• [CONSIGNE 1] Selon le texte sur le calcul formel, à quel type de calcul l'appellation « calcul scientifique » fait-elle référence ?
• [CONSIGNE 2] Reprenez le texte sur le calcul formel à la suite de sa dernière phrase.

• [TEXTE SOURCE]
Le calcul formel est en général considéré comme un domaine distinct du calcul scientifique, cette dernière appellation faisant référence au calcul numérique approché à l'aide de nombres en virgule flottante, là où le calcul formel met l'accent sur les calculs exacts sur des expressions pouvant contenir des variables ou des nombres en arithmétique multiprécision. Comme exemples d'opérations de calcul formel, on peut citer le calcul de dérivées ou de primitives, la simplification d'expressions, la décomposition en facteurs irréductibles de polynômes, la mise sous formes normales de matrices, ou encore la résolution des systèmes polynomiaux.

• [DONNÉES FOURNIES]
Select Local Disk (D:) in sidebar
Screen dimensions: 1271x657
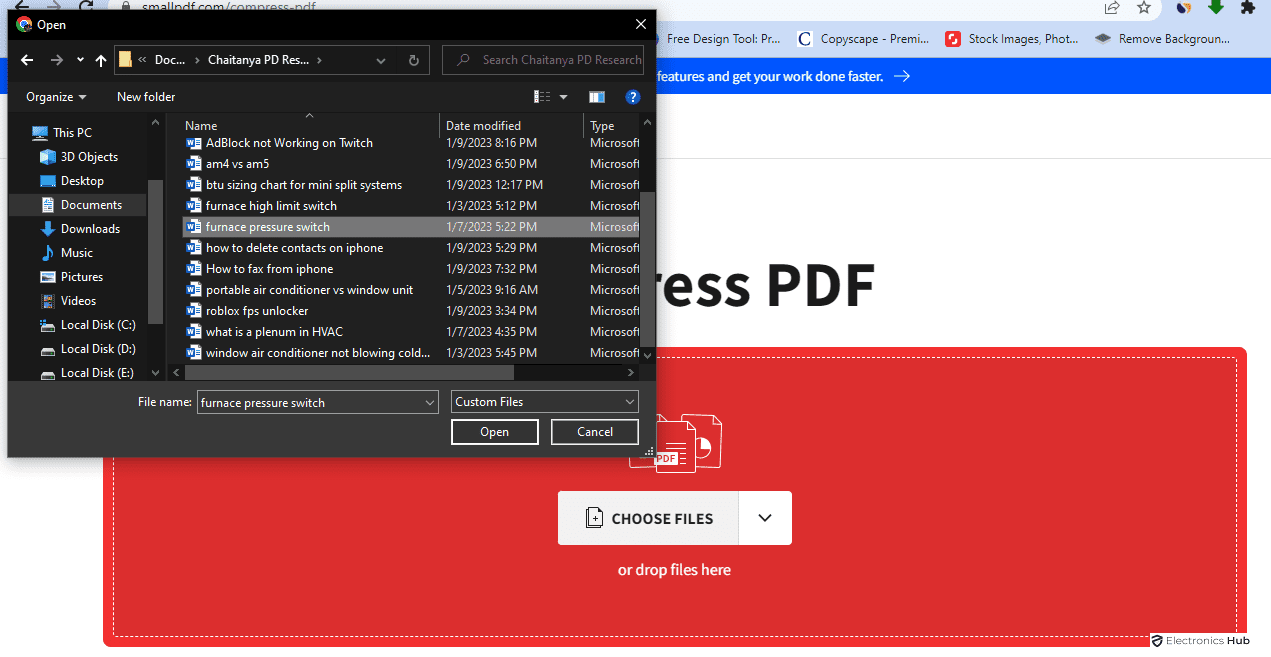coord(97,349)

• [RÉPONSE 1] Au calcul numérique approché à l'aide de nombres en virgule flottante.

• [RÉPONSE 2]
Sur le plan théorique, on s’attache en calcul formel à donner des algorithmes avec la démonstration qu’ils terminent en temps fini et la démonstration que le résultat est bien la représentation d’un objet mathématique défini préalablement. Autant que possible, on essaie de plus d’estimer la complexité des algorithmes que l'on décrit, c'est-à-dire le nombre total d’opérations élémentaires qu'ils effectuent. Cela permet d’avoir une idée a priori du temps d’exécution d’un algorithme, de comparer l’efficacité théorique de différents algorithmes ou encore d’éclairer la nature même du problème.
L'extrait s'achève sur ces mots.